Does it really affect you, or does your plan really encompass things like all your Windows PCs not booting any more? Maybe not. And it's that kind of outside-of-the-box thinking that

I think we're seeing more of it now.

Jobin Kuruvilla:

Yeah, and talking about good things to take from the report, you know, I will also mention that in the State of Resilience report, organisations reported that one of the major obstacles is prioritisation and budgetary constraints, followed by system complexity and inadequate training staffing levels.

So, there are certain things that organisations can look at and maybe prioritise.

Okay, infrastructure, stability, resilience, and overall resilience of your system are priorities—just like DevOps, and you know, you should probably pay some attention to them. We, as consultants, run into these budgetary constraints all the time with our customers, and they say, "Yes, we know that it has to be done, but there is a budget constraint at the moment, and the focus is elsewhere."

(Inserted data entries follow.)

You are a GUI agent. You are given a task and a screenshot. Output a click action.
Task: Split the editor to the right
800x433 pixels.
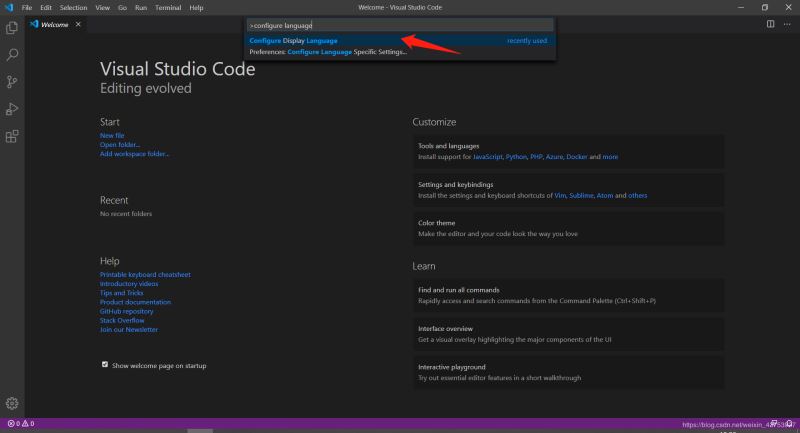pos(771,24)
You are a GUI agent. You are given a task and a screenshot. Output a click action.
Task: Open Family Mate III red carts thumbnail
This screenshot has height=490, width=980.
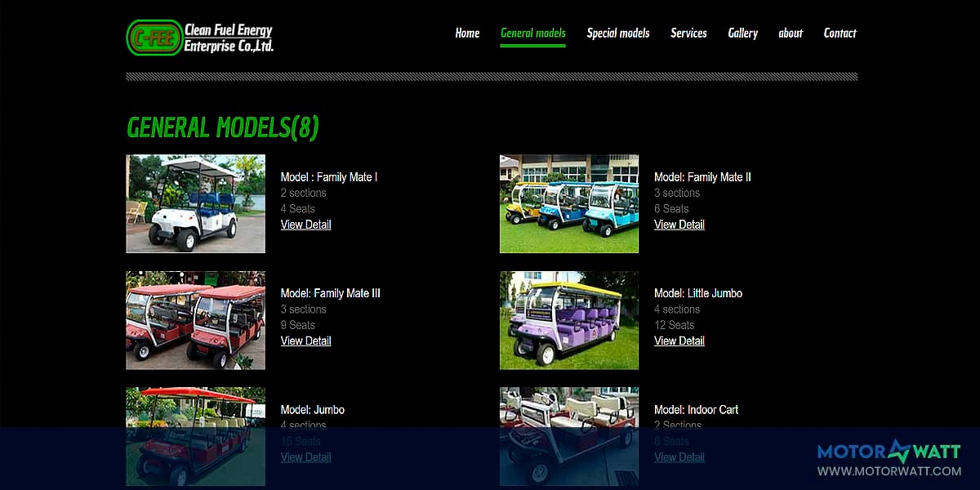195,320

Yes, great, but eventually, you're going to pay the price for that.

Either you pay the consultants to implement the system properly, or you pay the price by having an outage and losing revenue because of that. So, I think there is also a lesson to be learned from that.

Laura Larramore:

Everything is possible with as much money and time as you have!

There's always a limit that clients have, as far as their money and their time, in what they want to do. And they kind of do have to do that risk assessment like, okay – so what are you telling me the risk of doing this is going to be? And I think that this resiliency report kind of can point that out. If 100% of clients are saying we lost money here, and then you have 8% of them saying, “We lost like a million dollars here”, it's not a small bit of money, either.

That can bolster some of those arguments that, okay, well, we're telling you that you know this. This might be a worthwhile investment in what you need to do, going forward, to build up your systems and to get them to where they need to be.

Jobin Kuruvilla:

I agree. I mean, often said, organisations are blindsided, right? And these kinds of reports actually shed some light into, okay, this is what's going to happen. And this is how you quantify it in terms of money. So you're actually losing money by not doing things that you should be doing. So it's definitely a good thing.

Matt Saunders:

Yeah, it's a really fascinating one. And you know, I'm sure we've all been seeing this for as long as we've been working in the industry. It's like that classic thing of people prioritising features over stability.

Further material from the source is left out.